# PROBLEM TO WORK ON
Output the lines starting at the one containing "Open the Call To Actions tab" and ending at the last line as a two-column CSV with the headers ask and reply. Give one row per ask with its reply, put each field in quotes, and replace any line breaks with spaces.

# SOURCE MATERIAL
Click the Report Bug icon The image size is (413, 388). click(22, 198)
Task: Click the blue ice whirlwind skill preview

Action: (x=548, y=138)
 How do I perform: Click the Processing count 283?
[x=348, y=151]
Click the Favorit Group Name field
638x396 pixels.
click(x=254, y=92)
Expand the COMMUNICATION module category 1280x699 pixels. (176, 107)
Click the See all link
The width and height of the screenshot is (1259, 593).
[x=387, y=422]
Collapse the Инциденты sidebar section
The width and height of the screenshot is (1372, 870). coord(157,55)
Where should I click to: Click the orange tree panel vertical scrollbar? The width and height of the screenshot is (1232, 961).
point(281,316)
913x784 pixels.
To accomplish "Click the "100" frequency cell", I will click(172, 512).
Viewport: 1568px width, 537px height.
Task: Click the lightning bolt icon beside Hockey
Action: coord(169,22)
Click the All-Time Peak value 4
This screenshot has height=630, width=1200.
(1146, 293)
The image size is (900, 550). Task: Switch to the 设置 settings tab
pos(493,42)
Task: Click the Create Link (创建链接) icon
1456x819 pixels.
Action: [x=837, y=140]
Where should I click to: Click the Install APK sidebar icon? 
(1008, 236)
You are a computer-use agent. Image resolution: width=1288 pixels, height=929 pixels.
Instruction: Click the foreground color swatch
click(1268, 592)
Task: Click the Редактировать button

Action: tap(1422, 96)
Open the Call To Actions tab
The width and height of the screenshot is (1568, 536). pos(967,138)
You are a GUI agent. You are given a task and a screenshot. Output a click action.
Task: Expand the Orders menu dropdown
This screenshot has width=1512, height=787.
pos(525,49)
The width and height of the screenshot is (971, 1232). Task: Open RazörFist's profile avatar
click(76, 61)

# SOLVED EXERCISE
ask,reply
"Open the Call To Actions tab","The width and height of the screenshot is (1568, 536). pos(967,138)"
"You are a GUI agent. You are given a task and a screenshot. Output a click action. Task: Expand the Orders menu dropdown This screenshot has width=1512, height=787.","pos(525,49)"
"The width and height of the screenshot is (971, 1232). Task: Open RazörFist's profile avatar","click(76, 61)"